Di Luciano G. Giacchè
Scrive :

La produzione
La zona del sellanese è da tempo rinomata per la produzione delle lime e raspe, prodotte a mano con un sistema di lavorazione che si tramanda da secoli.
Quest’attività è documentata fin dal settecento ed impegnava gran parte degli abitanti delle frazioni di Villamagina, Casale, Ottaggi e S. Martino. Il deschetto di legno utilizzato per l’intaglio (“la picchettatura”) delle lime e delle raspe era presente in tutte le case.
Nella metà dell’Ottocento si contavano nella zona una ventina di imprese artigiane con una produzione di oltre 12.000 dozzine di lime e raspe e circa 24.000 dozzine di altri mezzi metallici per lavori agricoli.
Le difficili condizioni di lavoro e l’agguerrita concorrenza del mercato internazionale hanno provocato la crisi di questa attività. Nel 1945 è stata fondata la Società Cooperativa Artigiana di Villamagina che attualmente conta 11 soci ed impegna 19 dipendenti. La produzione media è di 900.000 pezzi all’anno destinata per oltre il 30% al mercato estero. La Cooperativa è rimasta l’unica impresa italiana ad operare in questo campo e produce raspe tonde, piane, birolere e raspe speciali per ebanisti, mobilieri, scultori, calzolai, vetrai, maniscalchi, lavagnari.
La lavorazione
Un tempo nella zona si svolgeva l’intero ciclo di produzione: dall’estrazione del ferro nelle miniere di Monte Birbone, ad una prima lavorazione nelle ferriere di Monteleone, chiuse dopo il disastroso terremoto del 1703, alla forgiatura e produzione degli utensili nel sellanese.
La produzione è attualmente limitata alle sole raspe con processo di lavorazione rimasto sostanzialmente inalterato nel tempo.
Le barrette di ferro dolce, riscaldate alla forgia alimentata da carbone vegetale, vengono sagomate nella dimensione e nella forma voluta.
La successiva “arricciatura”, realizzata con uno scalpello di acciaio, richiede una particolare abilità; viene eseguita su un deschetto ricavato da un tronco d’albero su cui viene infisso un blocco di piombo (ora in alluminio) rivestito di cuoio per appoggiare le raspe senza rovinare i denti già formati quando si lavora l’altra faccia.

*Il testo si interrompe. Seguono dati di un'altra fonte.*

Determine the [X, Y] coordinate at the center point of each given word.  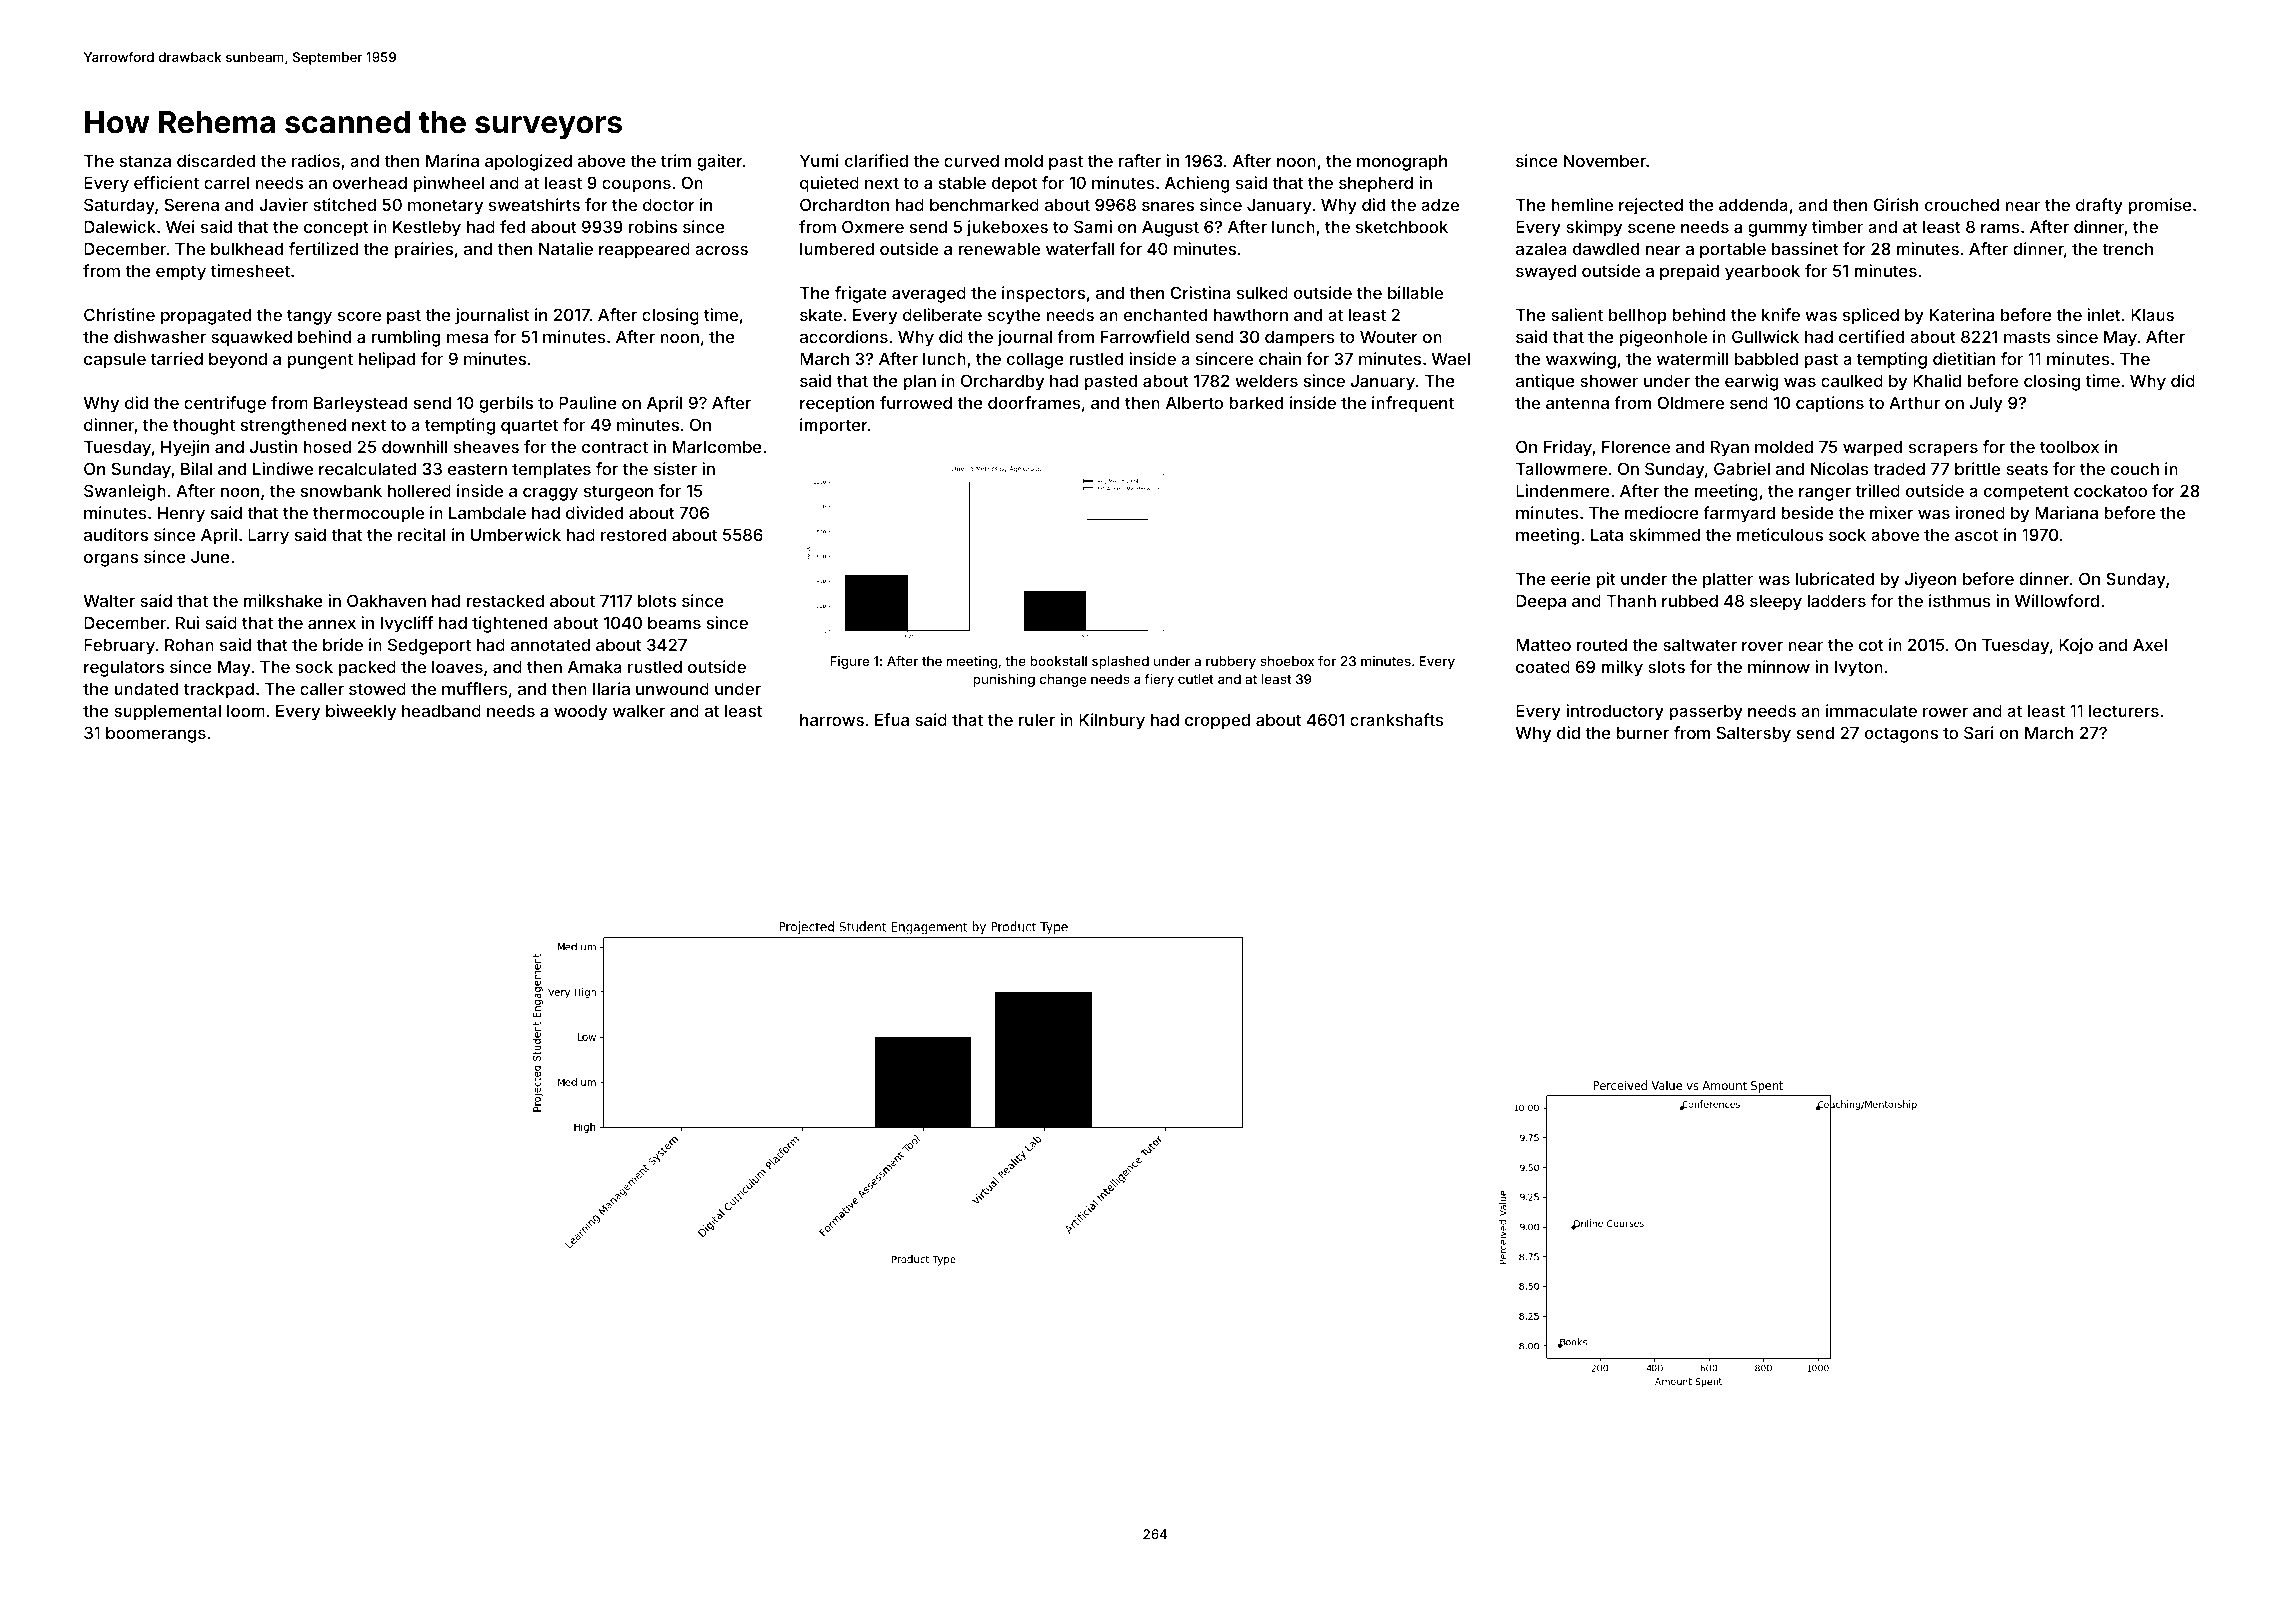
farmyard [1739, 514]
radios [316, 160]
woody [580, 713]
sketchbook [1402, 227]
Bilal [196, 468]
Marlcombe [717, 447]
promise [2160, 206]
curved [971, 161]
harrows [832, 720]
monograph [1402, 163]
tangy [309, 317]
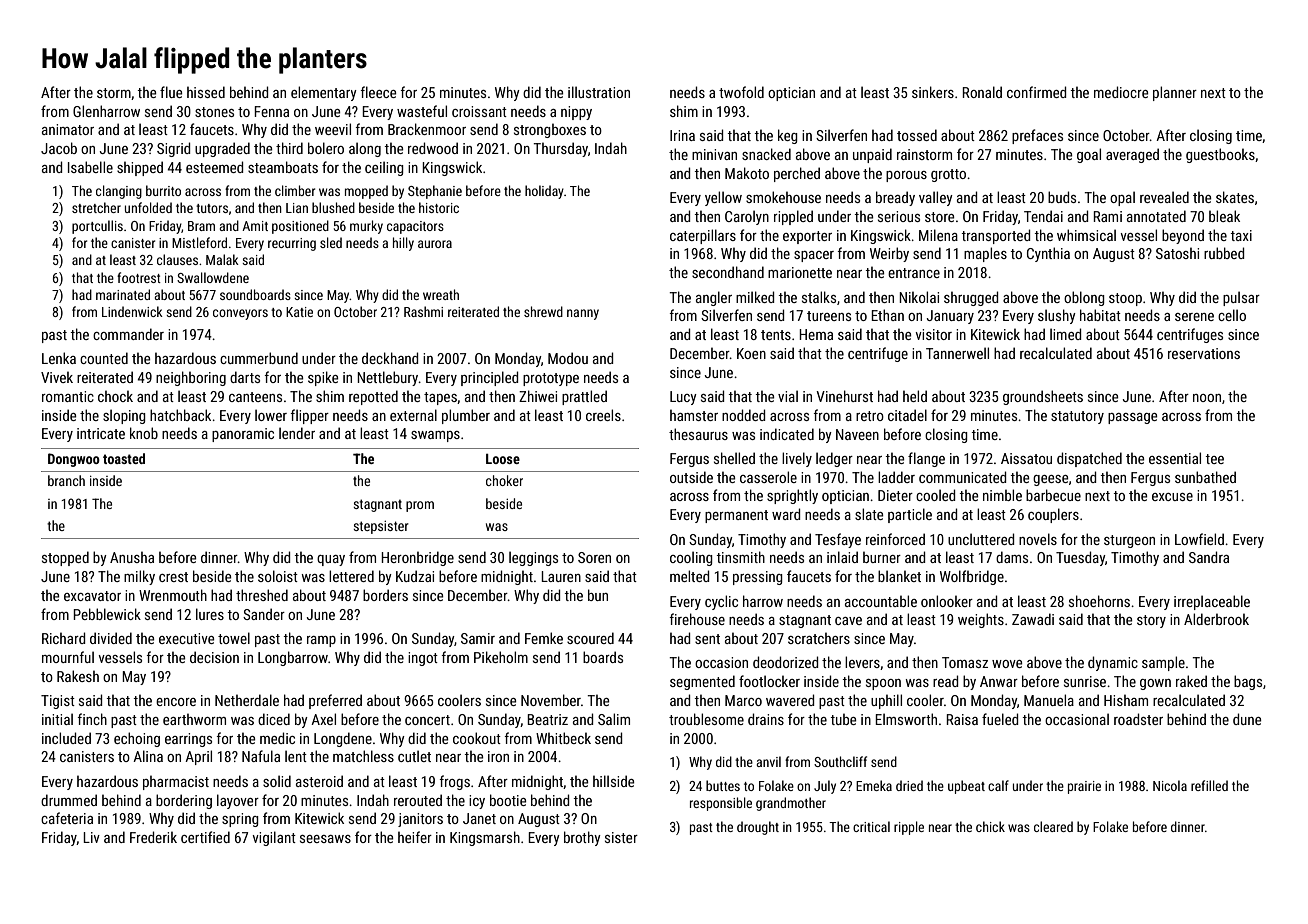 Image resolution: width=1308 pixels, height=924 pixels. I want to click on choker, so click(504, 480).
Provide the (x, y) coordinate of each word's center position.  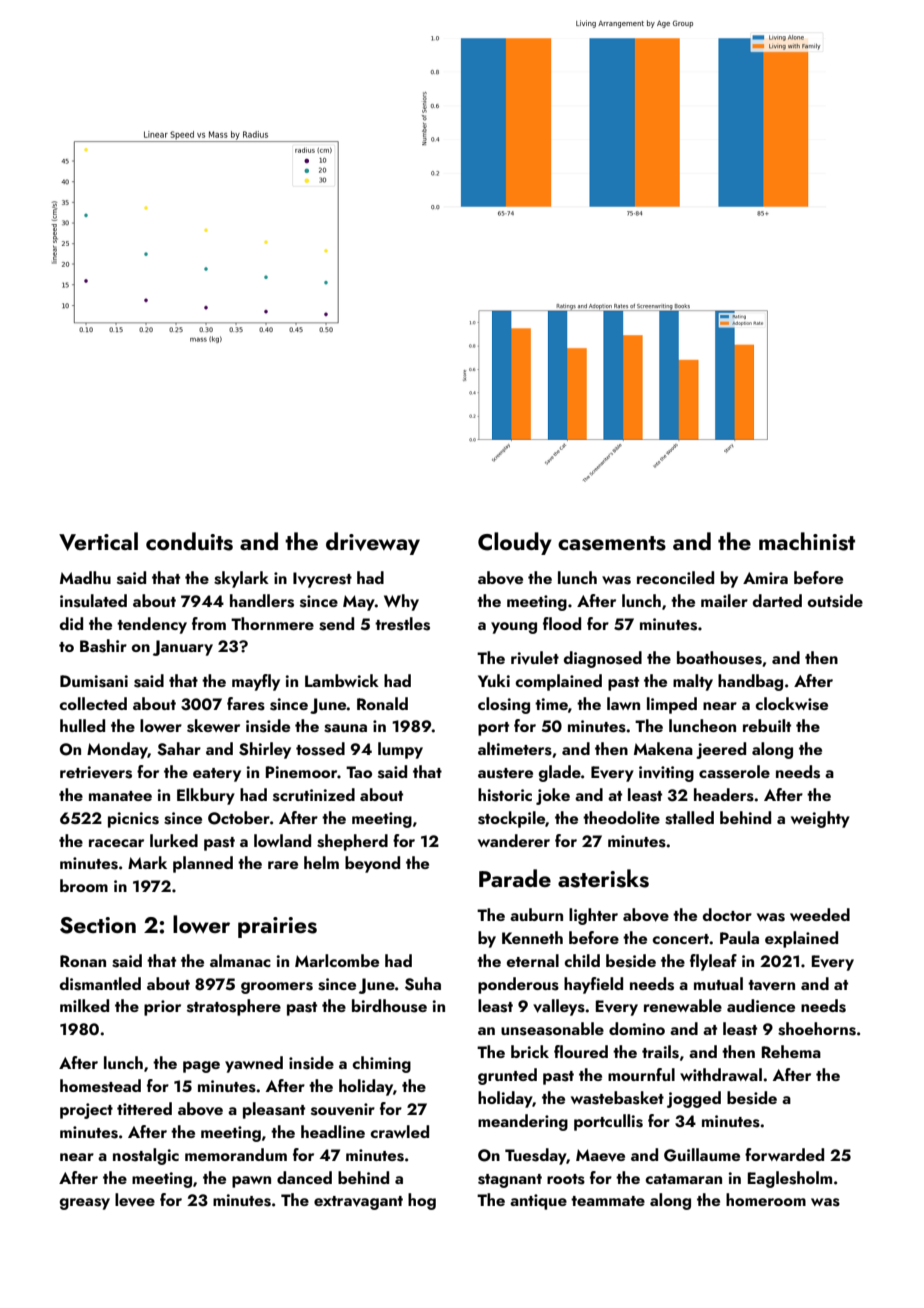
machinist (807, 541)
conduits (189, 541)
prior (162, 1008)
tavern (771, 985)
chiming (381, 1064)
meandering (523, 1122)
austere (505, 773)
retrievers (96, 772)
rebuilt (767, 725)
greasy (85, 1204)
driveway (373, 543)
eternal (533, 960)
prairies (277, 927)
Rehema (791, 1051)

La lavorazione manuale distribuisce in modo irregolare le punte sulla superficie delle raspe, e questo costituisce il maggior pregio dell’utensile, perché garantisce una perfetta levigatura dei materiali, rispetto alle raspe prodotte meccanicamente che, presentando tutte le cuspidi disposte in fila, lasciano i segni dell’abrasione.
L’origine
La tradizione vuole che i frati di S. Croce di Sterpare e d S. Nicolò di Acquapremula, per sollevare gli abitanti delle ville di Sellano dalle condizioni di assoluta povertà in cui vivevano, li istruirono nell’arte della lavorazione del ferro per ricavarne lime e raspe. Il segreto riguardava soprattutto la fase di “Cementazione e Tempera” che consisteva nell’infornare i pezzi su un tetto di fuliggine con aggiunta di sale e polvere di corona per poi gettarli nell’acqua fredda; questo aumentava la durezza del metallo ed evitava la deformazione dei denti. Il segreto venne cosi gelosamente custodito che quando, nel 1778, il maestro limaro Francesco Antonimi di Sellano accolse nella sua bottega un giovane milanese, Cristoforo Masina, gli altri artigiani si rivolsero al Camerlengo di Santa Romana Chiesa perché fosse“rimosso dalla sua bottega il giovane suddetto sotto gravissime pene colle proibizioni, in avvenire, a tutti i limari che non abbiano ardire di mai imparare ad esteri simili mestieri”. La stessa tradizione vuole che i frati, preoccupati che la ricchezza ricavata dall’arte da loro insegnata potesse allontanare dalla fede gli abitanti, per mantenerli devoti ed onesti invocassero la maledizione su coloro che avessero guadagnato più del necessario per vivere.